Start of MATERIAL PROVIDED

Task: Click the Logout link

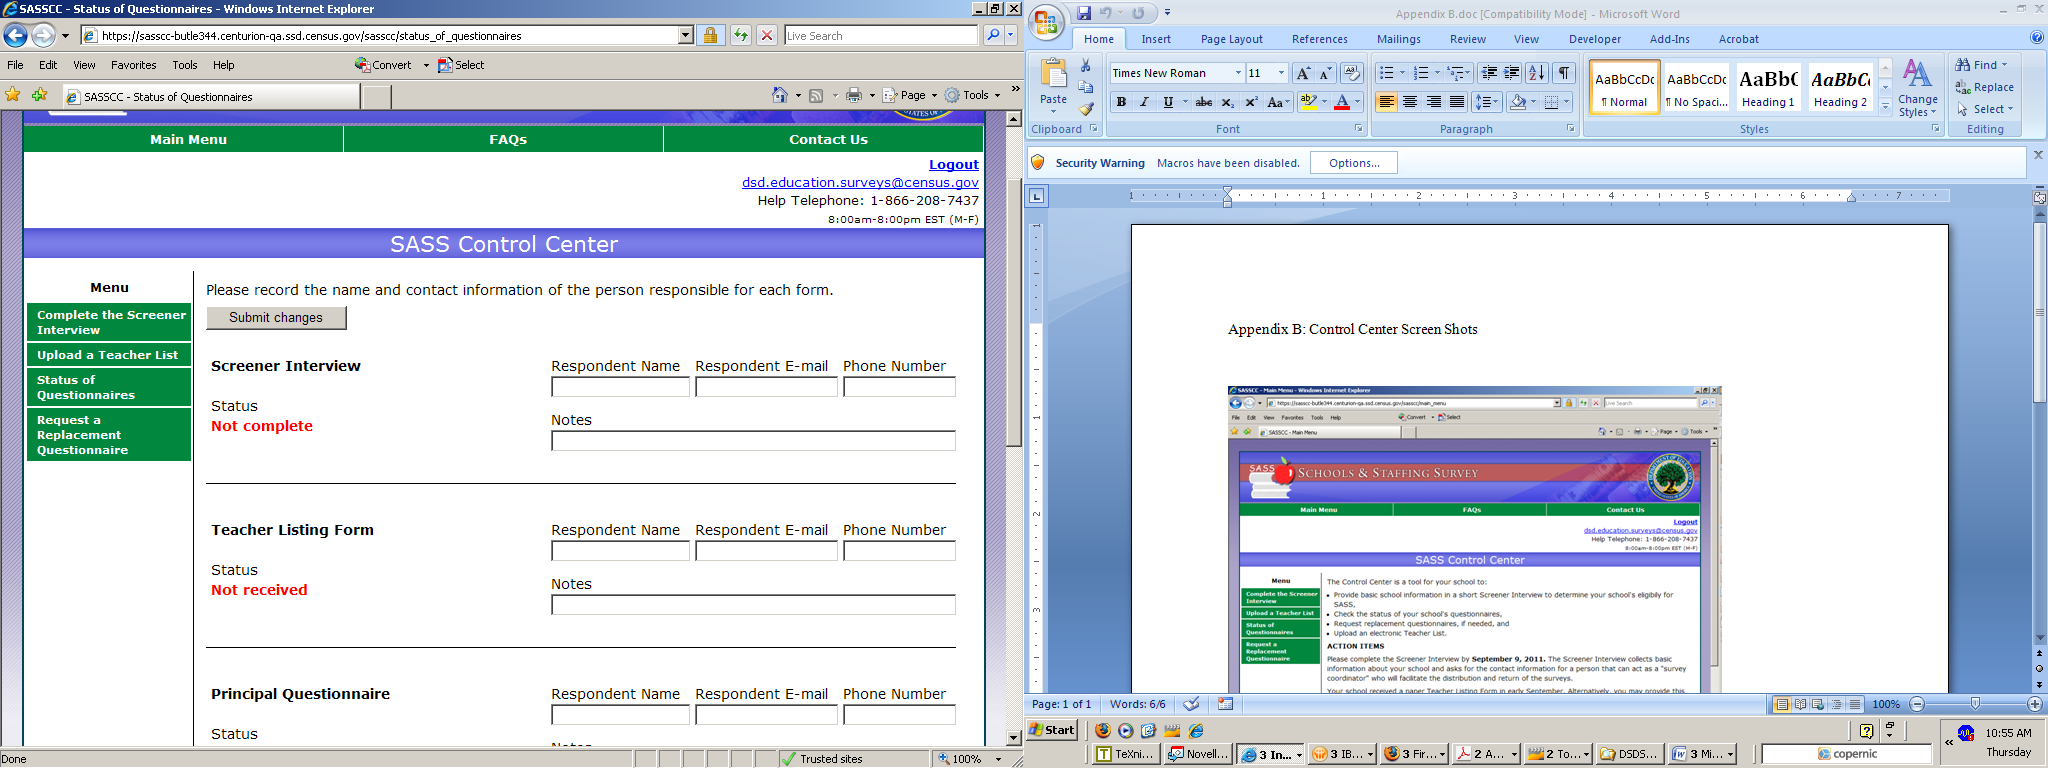Action: pyautogui.click(x=953, y=165)
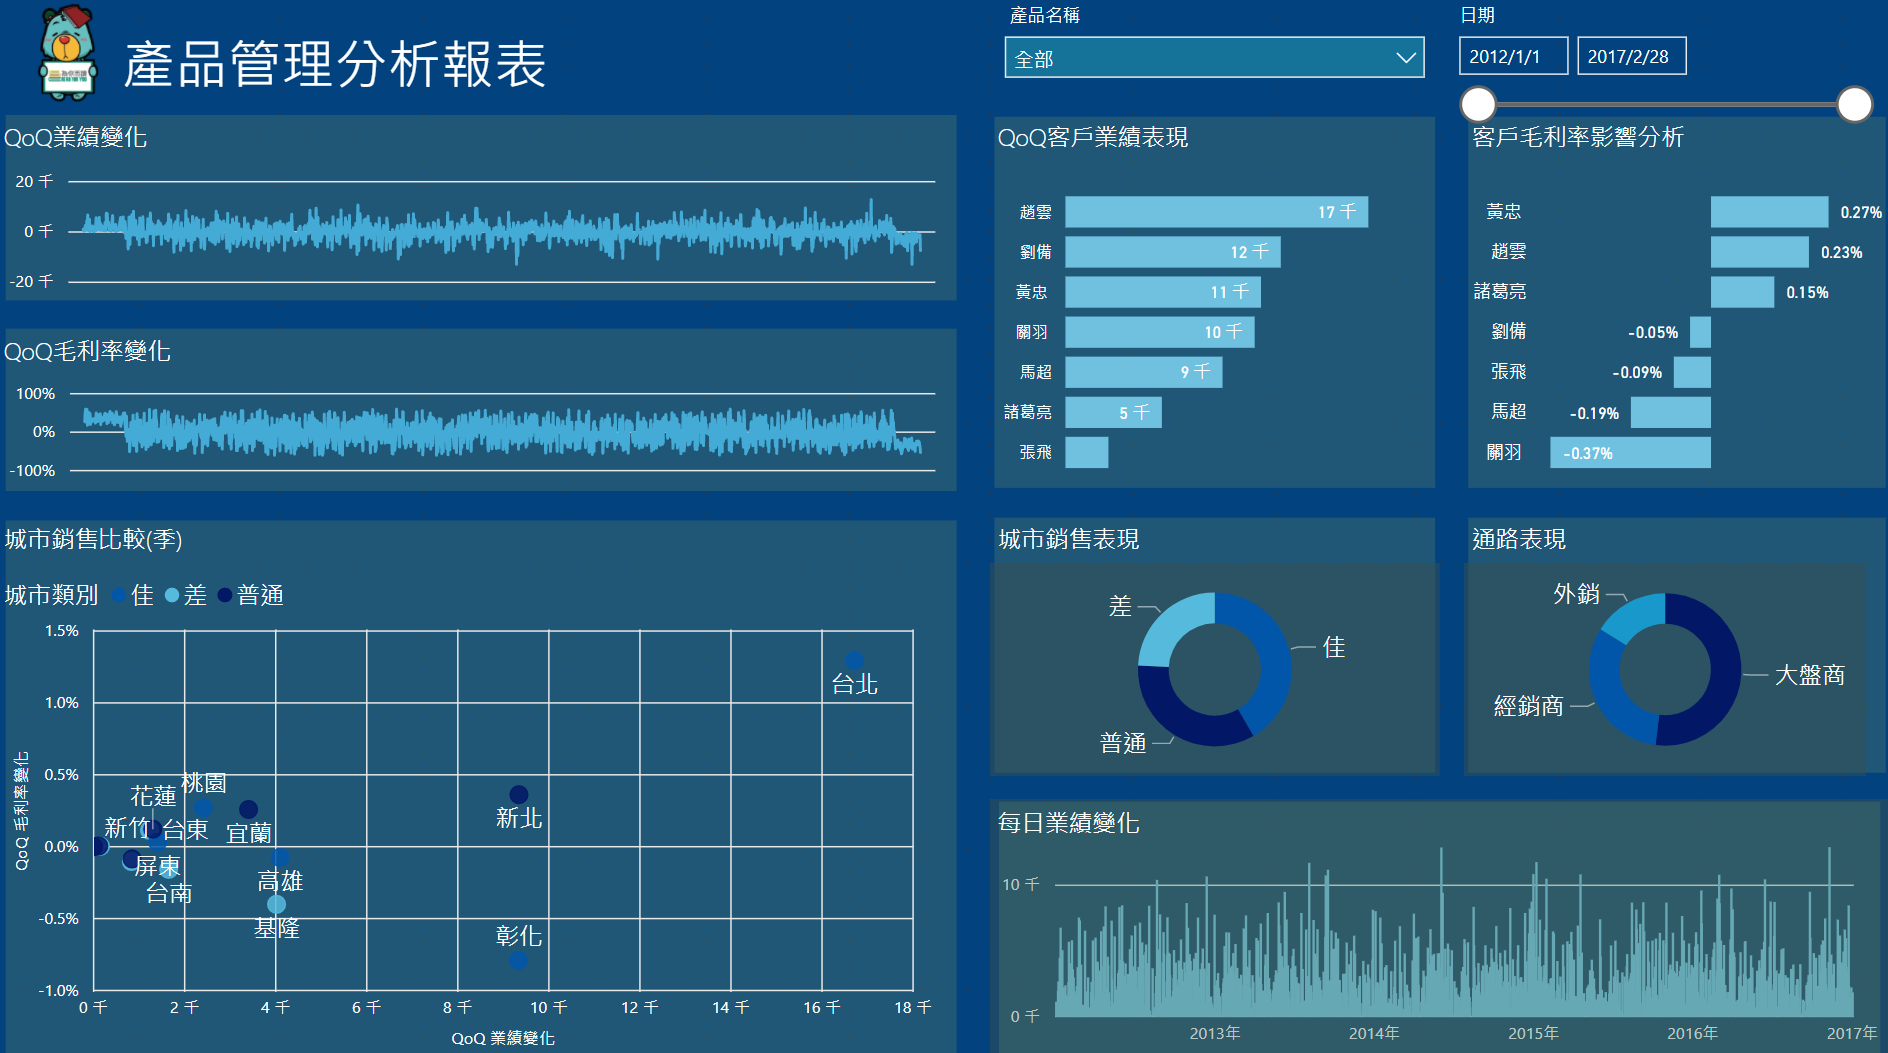Viewport: 1888px width, 1053px height.
Task: Click the 佳 legend dot in city category
Action: tap(119, 596)
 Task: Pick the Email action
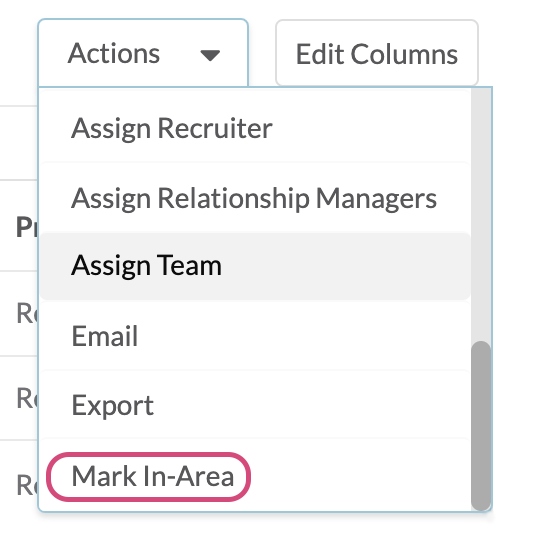(x=255, y=336)
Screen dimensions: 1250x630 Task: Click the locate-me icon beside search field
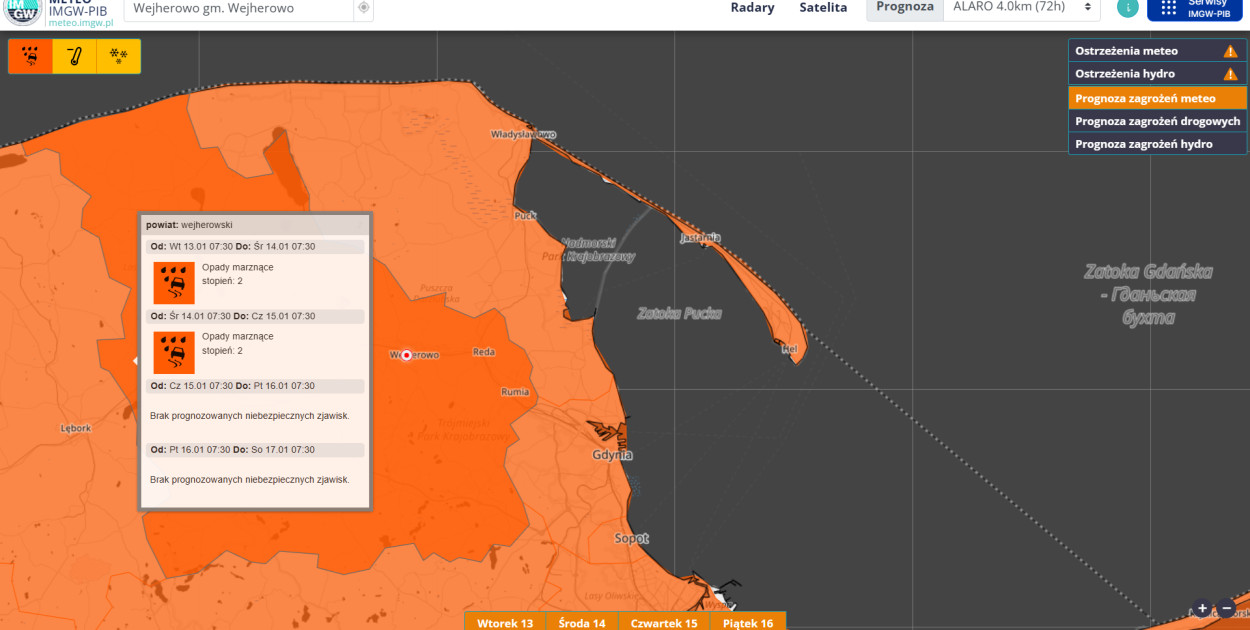[364, 8]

End of MATERIAL PROVIDED

-- REQUIRED WORK --
A verbatim copy is needed of the lines running from the line with "Screen dimensions: 1250x630" to the end of the data above, both included. Keep the pictures out of it.

-- SOLUTION FOR THIS PROBLEM --
Screen dimensions: 1250x630 Task: Click the locate-me icon beside search field
[364, 8]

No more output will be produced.